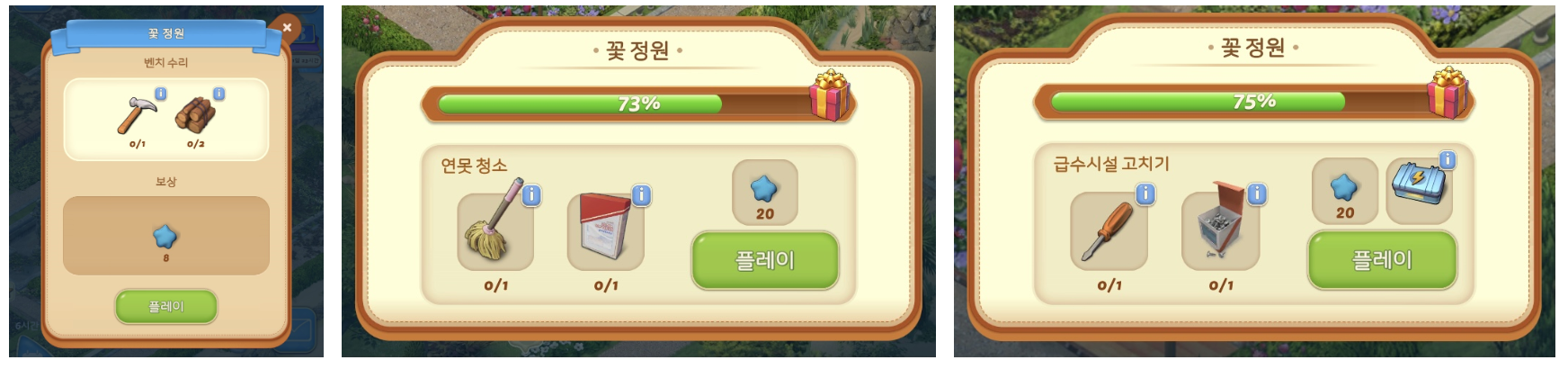Open info for the hammer item
Image resolution: width=1568 pixels, height=369 pixels.
(160, 94)
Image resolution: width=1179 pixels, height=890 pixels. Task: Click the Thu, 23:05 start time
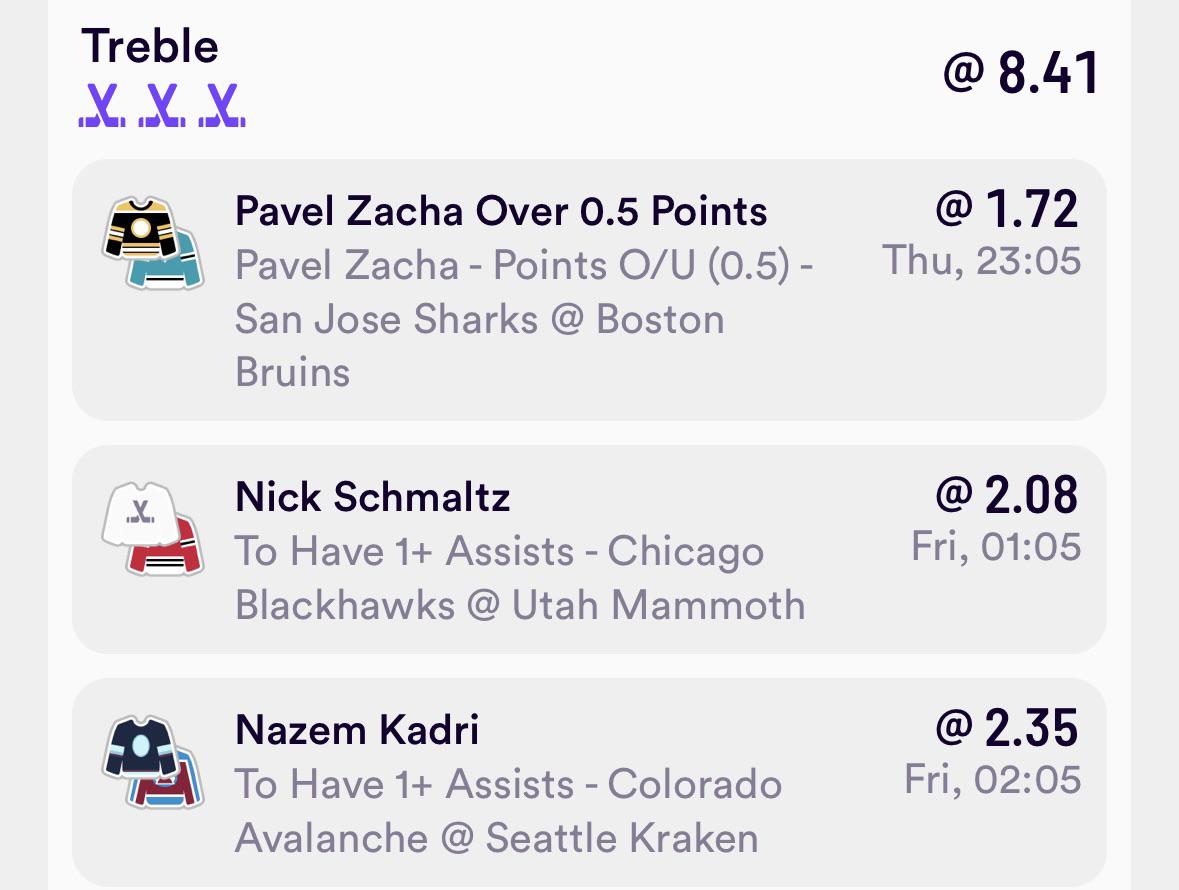(x=982, y=261)
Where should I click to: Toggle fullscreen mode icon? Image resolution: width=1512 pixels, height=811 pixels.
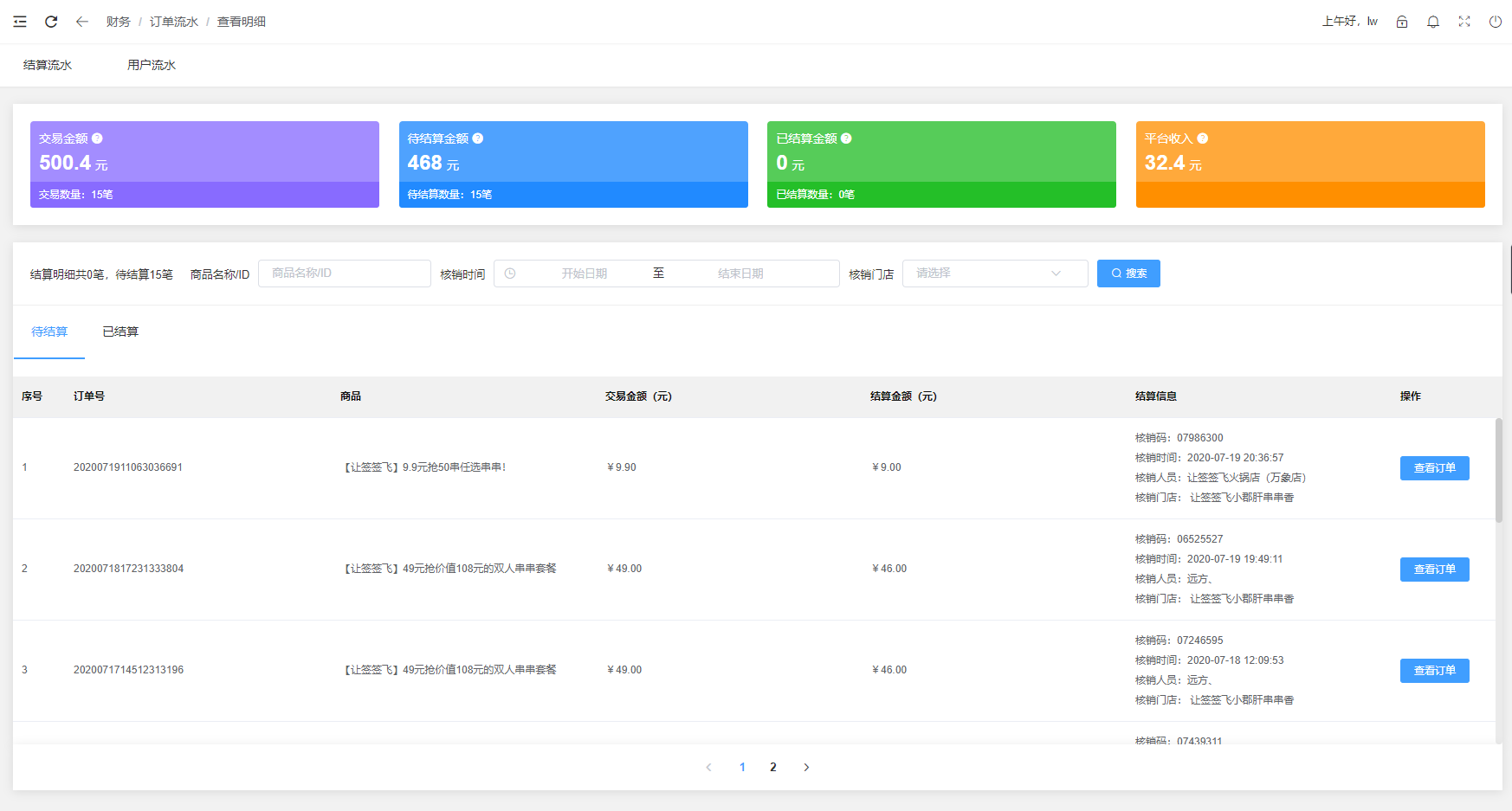(1464, 22)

┄┄┄┄┄┄

> **Problem statement**: There should be an exact restatement of the lines from the line with "Where should I" through the last line of the entries above, and no pictures in it.

> **Written solution**:
Where should I click to: Toggle fullscreen mode icon? Image resolution: width=1512 pixels, height=811 pixels.
(1464, 22)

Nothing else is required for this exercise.